Egyptian playwright Ibrahim El-Husseini’s play Comedy of Sorrows (Comedia al-Ahzaan) recently held its US premiere in New York, performed as part of Hybrid Theatre Works at HERE theater.

El-Husseini’s original Arabic script is constructed with the particulars of language in mind. Characters converse in the Egyptian dialect, heavy with cultural puns and wordplay, while monologues, the internal thoughts and memories of individual characters intended only for the audience, are delivered in Classical Arabic.

The English translation leaves a great deal out. As critic Hani Omar Khalil noted in his 2012 review of an earlier reading of the translated play, El-Husseini never intended Comedy of Sorrows to be performed for a western audience or in the English language. While the literal English translation by Rebekah Maggor and Mohammed Albakry refreshingly avoids much of the jargon and jaded language used to classify events in the Middle East, the play’s language does not communicate the nuances, the histories or the subtexts of the events of January 2011. 

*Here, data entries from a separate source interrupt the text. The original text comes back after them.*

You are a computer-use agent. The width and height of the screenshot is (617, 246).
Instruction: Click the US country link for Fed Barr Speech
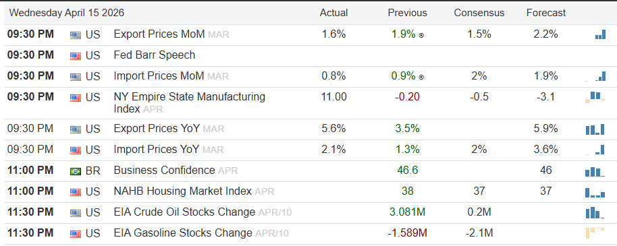coord(93,55)
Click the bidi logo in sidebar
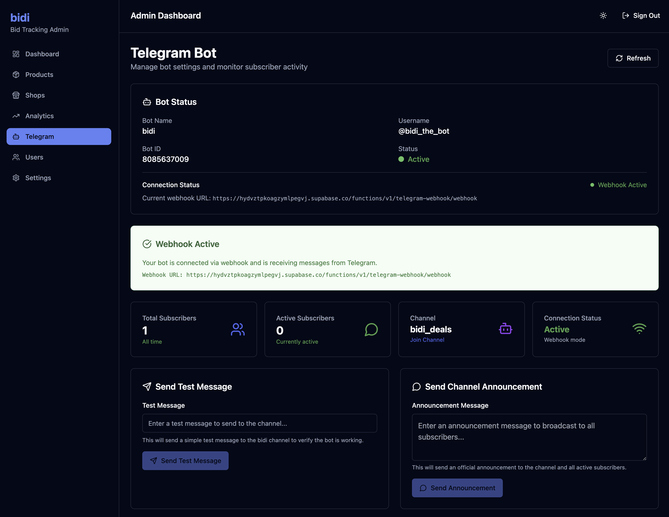Image resolution: width=669 pixels, height=517 pixels. (x=20, y=18)
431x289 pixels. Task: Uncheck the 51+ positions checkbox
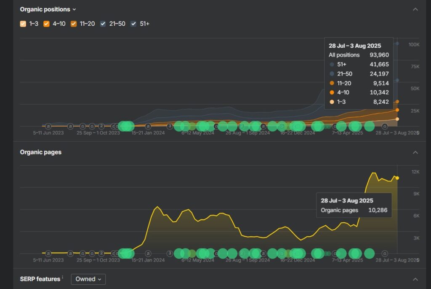pyautogui.click(x=133, y=24)
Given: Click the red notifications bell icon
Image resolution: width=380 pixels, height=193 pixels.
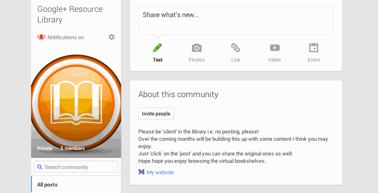Looking at the screenshot, I should click(41, 37).
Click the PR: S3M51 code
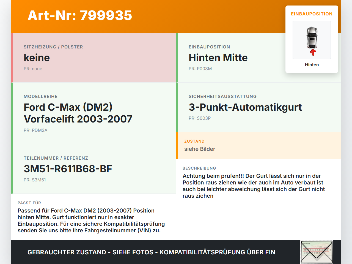The width and height of the screenshot is (352, 264). [x=35, y=180]
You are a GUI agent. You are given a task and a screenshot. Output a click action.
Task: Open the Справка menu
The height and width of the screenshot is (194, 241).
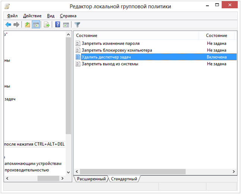pyautogui.click(x=68, y=16)
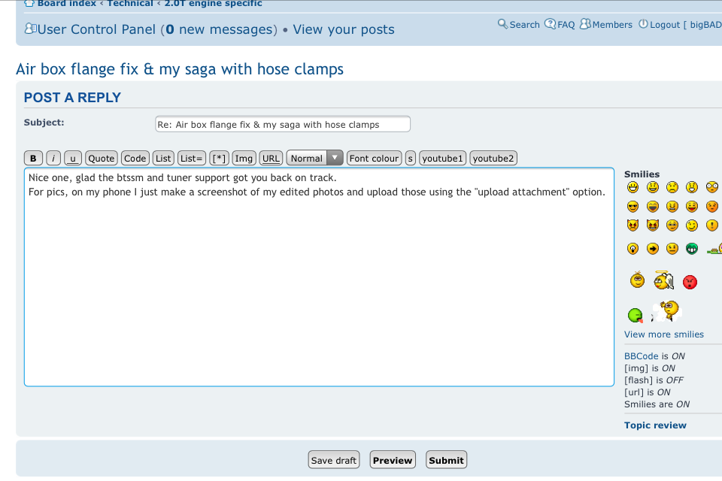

This question of translation, and its role in artistic expression, is raised by Alex Ortiz, co-editor with Rayya El Zein of ArteEast’s Spring 2011 issue of Shahadat. The issue, titled Signs of the Times: Popular Literature of Tahrir,examines the visual language of the eighteen days in Cairo’s Tahrir Square from January 25 to February 11, 2011. As Ortiz discusses, “The internal rhyme and rhythm of the Arabic language – and in particular the Egyptian dialect – can turn the slogans…into wordplay, refer to the long tradition of Arabic poetic meter, or evoke a somber and sacred line from a holy religious text. All of these linguistic specificities never quite make it through into English.” However, there is also that which Ortiz insists is “instantly understood by millions around the world.”

Similarly to Comedy of Sorrows, where audiences witness translated speech, here readers consume translations of an intimate use of cultural language, this time of the visual/literary variety.  

Add to both of these pieces the layer of time, and we have yet another lens of translation: while the characters in Comedy of Sorrows struggle through the initial hurdles of revolt, the audience is well-aware of the fact that by 2013 the excitement of the revolution has been dampened by Morsi’s short-lived, disappointing presidency, the escalating violence following his removal, further military take-overs and curfews. Ortiz’s description of “post-Mubarak Egypt” is now even more transitional: post-Mubarak-post-Morsi, yet pre-solution.